Here the optional parameter λ can control the influence of physical coordinates, depending on conditions. We then used K-means clustering¹⁹ to cluster spots into two regions with one for nucleus and one for cytoplasm. Under a chosen λ, K-means clustering was performed 100 times with different seed each time to find the consensus clustering results. Finally, we constructed a convex hull based on the nucleus spots, denoting the nuclear boundary.

Cell type classification

For datasets STARmap mouse V1 1020-gene and STARmap mouse V1 28-gene, a two-level clustering strategy was applied to identify both major and sub-level cell types. Processing steps in this section were implemented using Scanpy v1.6.0 and other customized scripts in Python 3.6 and applied according to Wang et al., 2018⁶. After filtration, normalization, and scaling, principal-components analysis (PCA) was applied to reduce the dimensionality of the cellular expression matrix. Based on the explained variance ratio, the top PCs were used to compute the neighborhood graph of observations. Then the Louvain algorithm²² was used to identify well-connected cells as clusters in a low dimensional representation of the transcriptomics profile. Clusters enriched for the excitatory neuron marker Slc17a7 (vesicular glutamate transporter), inhibitory neuron marker Gad1, were manually merged to form two neuronal cell clusters, and then other cells represented non-neuronal cell populations. The cells were displayed using the uniform manifold approximation and projection (UMAP) and color-coded according to their cell types. The cells for each top-level cluster were then sub-clustered using PCA decomposition followed by Louvain clustering²² to determine sub-level cell types. For dataset pciSeq mouse CA1, the probabilistic model in pciSeq⁴ is used to assign ClusterMap-identified cells to scRNA seq data and find cell-types. For dataset MERFISH mouse POA and osmFISH mouse SSp, hierarchical clustering is applied to find cell types that match previous reported cell types. For other datasets, Louvain clustering algorithm is applied to find cell types.

Construct tissue regions

Neighborhood Cell-type Composition (NCC)

To construct tissue regions, we computed a global quantity: Neighborhood Cell-type Composition (NCC) over each cell (C). We considered a spatially circular (2D) or spherical (3D) window over every cell and estimated the composition of cell-types in the window. The radius of the window RC was chosen manually or by statistics of distances between cells to be as reasonable as possible.

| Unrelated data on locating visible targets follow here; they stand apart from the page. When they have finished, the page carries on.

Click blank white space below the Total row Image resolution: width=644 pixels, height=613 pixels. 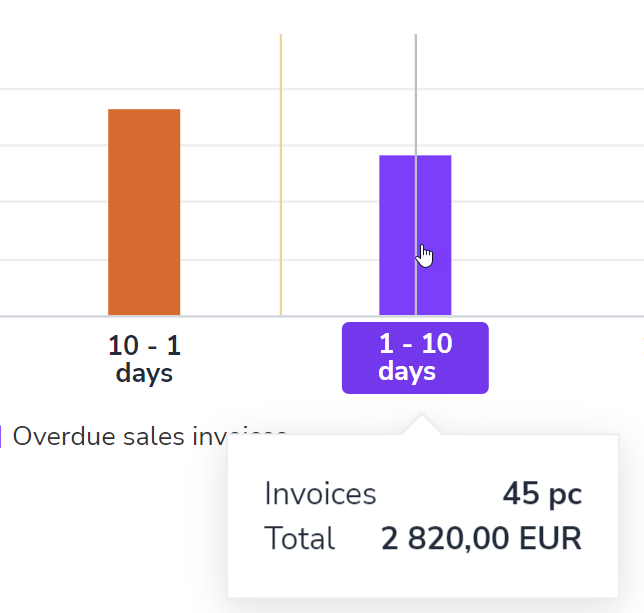click(420, 578)
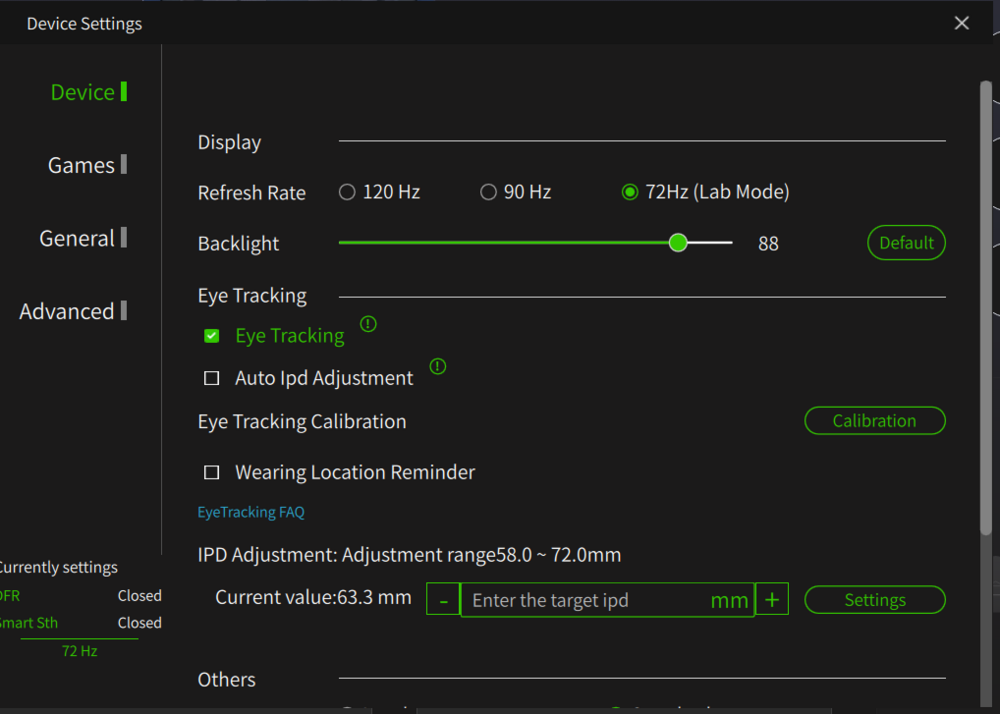The width and height of the screenshot is (1000, 714).
Task: Click the info icon beside Auto Ipd Adjustment
Action: click(437, 367)

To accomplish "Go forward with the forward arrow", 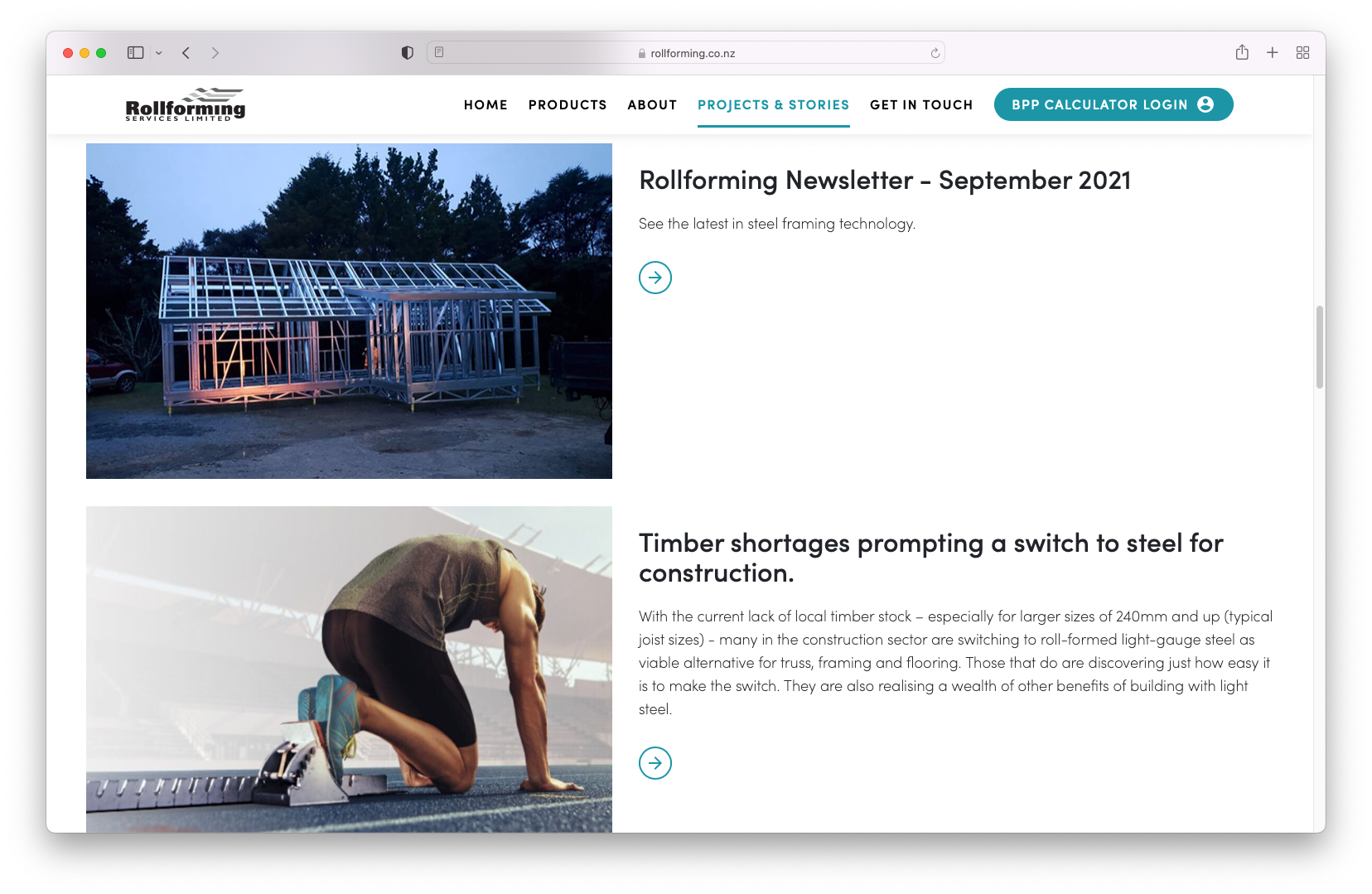I will pyautogui.click(x=215, y=53).
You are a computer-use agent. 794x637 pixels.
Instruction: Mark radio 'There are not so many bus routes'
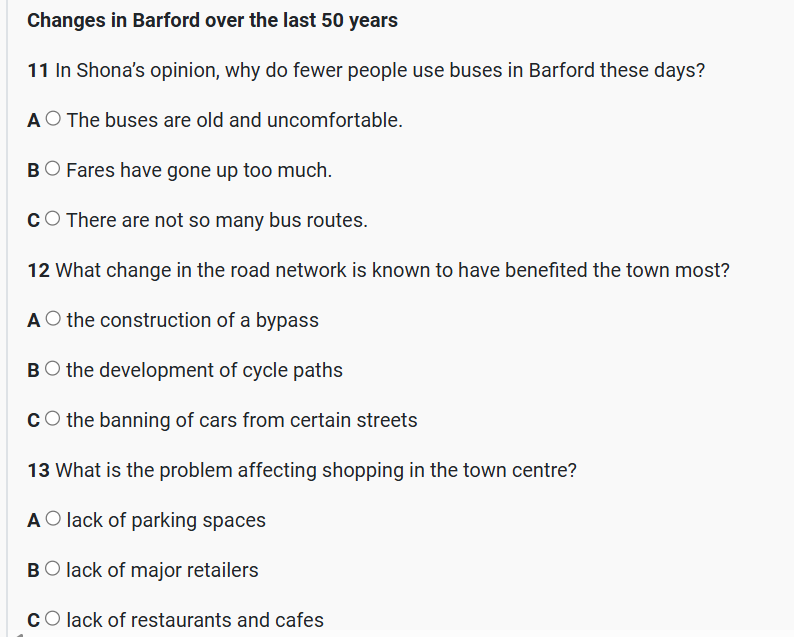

For a dataset with TC kinds of gene, the definition of an NCC vector of the measured cell i was the composition of cell-types in the defined window that had radius RC to the measured cell i.

$${{{NCC}}}\left(i\right)= < {{{{Num}}}}_{{{{Cell}}}{{{type}}}\ 1},{{{{Num}}}}_{{{{Cell}}}{{{type}}}\ 2},\ldots ,{{{{Num}}}}_{{{{Cell}}}{{{type}}}\ t},\ldots ,{{{{Num}}}}_{{{{Ce}}}{{{ll}}}{{{type}}}\ {TC}} > $$

(12)

$${{{{Num}}}}_{{{{Cell}}}{{{type}}}\ t}=\#\{{C}_{t}^{1},{C}_{t}^{2},\ldots ,{C}_{t}^{j},\ldots ,{C}_{t}^{{{{{{{{\mathrm{Num}}}}}}}}_{{{{{{Cell}}}}}{{{{{type}}}}}\ t}}\},t\in {N}^{{TC}}$$

(13)

$${{{Distance}}} \{{C}_{t}^{j},i\} \, < \, {RC},t\in {N}^{{TC}},j\in {N}^{{{{{{{{\mathrm{Num}}}}}}}}_{{{{{{Cell}}}}}{{{{{type}}}}}\ t}}$$

(14)

K-means clustering

Tissue region signatures were identified using information from both NCC and physical locations of cells. Then we generated a joint P-NCC coordinate from normalized NCC and physical coordinates over each cell:

$${P}-{{{NCC}}}\left(i\right)=[{{{NCC}}}\left(i\right),\lambda \ast P(i)]$$

(15)

Here the optional parameter λ can control the influence of physical coordinates based on conditions. We then used K-means clustering on these high dimensional P-NCC coordinates to cluster cells into a pre-defined number of regions. Under a chosen λ, K-means clustering was performed 100 times with different seed each time, and the most frequent clustering results with interpretable biological meanings was regarded as final clustering. Finally, we projected spatially back onto the cell-type map.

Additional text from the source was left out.